_Try it_
Output all of the data below exactly as given.

—————

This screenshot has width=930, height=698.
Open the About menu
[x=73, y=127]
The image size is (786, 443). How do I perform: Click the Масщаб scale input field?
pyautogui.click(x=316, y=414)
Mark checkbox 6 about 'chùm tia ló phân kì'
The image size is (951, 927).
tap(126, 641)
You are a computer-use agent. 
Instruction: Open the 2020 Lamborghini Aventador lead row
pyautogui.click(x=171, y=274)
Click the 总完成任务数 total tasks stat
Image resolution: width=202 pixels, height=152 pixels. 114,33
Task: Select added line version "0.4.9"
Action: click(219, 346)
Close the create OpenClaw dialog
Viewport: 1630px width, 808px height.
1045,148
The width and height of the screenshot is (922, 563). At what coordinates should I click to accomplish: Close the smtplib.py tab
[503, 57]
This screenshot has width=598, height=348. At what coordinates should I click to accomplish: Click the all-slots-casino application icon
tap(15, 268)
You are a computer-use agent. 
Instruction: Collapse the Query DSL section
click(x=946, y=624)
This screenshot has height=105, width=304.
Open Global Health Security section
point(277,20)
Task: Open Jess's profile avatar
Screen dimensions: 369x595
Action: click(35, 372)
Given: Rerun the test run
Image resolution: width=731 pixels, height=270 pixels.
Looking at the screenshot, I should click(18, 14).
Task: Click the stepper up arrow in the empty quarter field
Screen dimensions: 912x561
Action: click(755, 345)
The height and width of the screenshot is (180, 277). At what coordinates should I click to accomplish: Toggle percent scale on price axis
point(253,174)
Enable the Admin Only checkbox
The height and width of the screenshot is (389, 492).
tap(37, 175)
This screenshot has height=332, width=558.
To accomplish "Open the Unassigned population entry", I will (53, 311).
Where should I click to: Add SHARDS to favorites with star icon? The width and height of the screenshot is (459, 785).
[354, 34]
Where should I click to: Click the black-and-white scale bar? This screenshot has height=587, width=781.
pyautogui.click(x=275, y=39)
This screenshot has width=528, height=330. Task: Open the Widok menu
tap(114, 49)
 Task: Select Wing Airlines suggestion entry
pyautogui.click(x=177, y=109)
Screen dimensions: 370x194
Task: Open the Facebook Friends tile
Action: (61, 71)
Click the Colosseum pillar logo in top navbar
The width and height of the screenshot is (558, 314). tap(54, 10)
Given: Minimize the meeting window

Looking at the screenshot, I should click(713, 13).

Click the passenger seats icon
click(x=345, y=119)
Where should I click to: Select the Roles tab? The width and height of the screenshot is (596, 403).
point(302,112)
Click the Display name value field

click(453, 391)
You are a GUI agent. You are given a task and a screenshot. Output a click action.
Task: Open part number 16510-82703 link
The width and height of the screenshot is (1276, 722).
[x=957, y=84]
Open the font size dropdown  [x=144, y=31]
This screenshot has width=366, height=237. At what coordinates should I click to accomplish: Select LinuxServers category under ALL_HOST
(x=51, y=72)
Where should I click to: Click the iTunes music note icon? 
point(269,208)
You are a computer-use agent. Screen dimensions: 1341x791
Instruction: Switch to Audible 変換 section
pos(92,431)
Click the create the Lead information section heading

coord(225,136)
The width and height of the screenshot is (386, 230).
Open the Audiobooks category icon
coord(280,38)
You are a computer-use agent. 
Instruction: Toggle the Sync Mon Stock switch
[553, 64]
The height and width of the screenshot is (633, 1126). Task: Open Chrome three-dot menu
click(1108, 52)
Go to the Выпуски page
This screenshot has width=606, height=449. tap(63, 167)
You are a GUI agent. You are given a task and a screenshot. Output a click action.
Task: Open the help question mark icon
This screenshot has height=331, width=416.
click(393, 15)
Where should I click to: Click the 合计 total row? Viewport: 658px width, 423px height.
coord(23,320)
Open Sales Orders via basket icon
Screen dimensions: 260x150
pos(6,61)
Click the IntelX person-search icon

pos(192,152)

—————

_Your response_
This screenshot has width=930, height=698.
Open the About menu
[x=73, y=127]
The image size is (786, 443). How do I perform: Click the Масщаб scale input field?
pyautogui.click(x=316, y=414)
Mark checkbox 6 about 'chùm tia ló phân kì'
The image size is (951, 927).
tap(126, 641)
You are a computer-use agent. 
Instruction: Open the 2020 Lamborghini Aventador lead row
pyautogui.click(x=171, y=274)
Click the 总完成任务数 total tasks stat
Image resolution: width=202 pixels, height=152 pixels. 114,33
Task: Select added line version "0.4.9"
Action: click(219, 346)
Close the create OpenClaw dialog
Viewport: 1630px width, 808px height.
1045,148
The width and height of the screenshot is (922, 563). At what coordinates should I click to accomplish: Close the smtplib.py tab
[503, 57]
This screenshot has width=598, height=348. At what coordinates should I click to accomplish: Click the all-slots-casino application icon
tap(15, 268)
You are a computer-use agent. 
Instruction: Collapse the Query DSL section
click(x=946, y=624)
This screenshot has height=105, width=304.
Open Global Health Security section
point(277,20)
Task: Open Jess's profile avatar
Screen dimensions: 369x595
Action: click(35, 372)
Given: Rerun the test run
Image resolution: width=731 pixels, height=270 pixels.
Looking at the screenshot, I should click(18, 14).
Task: Click the stepper up arrow in the empty quarter field
Screen dimensions: 912x561
Action: click(755, 345)
The height and width of the screenshot is (180, 277). At what coordinates should I click to accomplish: Toggle percent scale on price axis
point(253,174)
Enable the Admin Only checkbox
The height and width of the screenshot is (389, 492).
tap(37, 175)
This screenshot has height=332, width=558.
To accomplish "Open the Unassigned population entry", I will (53, 311).
Where should I click to: Add SHARDS to favorites with star icon? The width and height of the screenshot is (459, 785).
[354, 34]
Where should I click to: Click the black-and-white scale bar? This screenshot has height=587, width=781.
pyautogui.click(x=275, y=39)
This screenshot has width=528, height=330. Task: Open the Widok menu
tap(114, 49)
 Task: Select Wing Airlines suggestion entry
pyautogui.click(x=177, y=109)
Screen dimensions: 370x194
Task: Open the Facebook Friends tile
Action: (61, 71)
Click the Colosseum pillar logo in top navbar
The width and height of the screenshot is (558, 314). tap(54, 10)
Given: Minimize the meeting window

Looking at the screenshot, I should click(713, 13).

Click the passenger seats icon
click(x=345, y=119)
Where should I click to: Select the Roles tab? The width and height of the screenshot is (596, 403).
point(302,112)
Click the Display name value field

click(453, 391)
You are a GUI agent. You are given a task and a screenshot. Output a click action.
Task: Open part number 16510-82703 link
The width and height of the screenshot is (1276, 722).
[x=957, y=84]
Open the font size dropdown  [x=144, y=31]
This screenshot has width=366, height=237. At what coordinates should I click to accomplish: Select LinuxServers category under ALL_HOST
(x=51, y=72)
Where should I click to: Click the iTunes music note icon? 
point(269,208)
You are a computer-use agent. Screen dimensions: 1341x791
Instruction: Switch to Audible 変換 section
pos(92,431)
Click the create the Lead information section heading

coord(225,136)
The width and height of the screenshot is (386, 230).
Open the Audiobooks category icon
coord(280,38)
You are a computer-use agent. 
Instruction: Toggle the Sync Mon Stock switch
[553, 64]
The height and width of the screenshot is (633, 1126). Task: Open Chrome three-dot menu
click(1108, 52)
Go to the Выпуски page
This screenshot has width=606, height=449. tap(63, 167)
You are a GUI agent. You are given a task and a screenshot. Output a click action.
Task: Open the help question mark icon
This screenshot has height=331, width=416.
click(393, 15)
Where should I click to: Click the 合计 total row? Viewport: 658px width, 423px height.
coord(23,320)
Open Sales Orders via basket icon
Screen dimensions: 260x150
pos(6,61)
Click the IntelX person-search icon

pos(192,152)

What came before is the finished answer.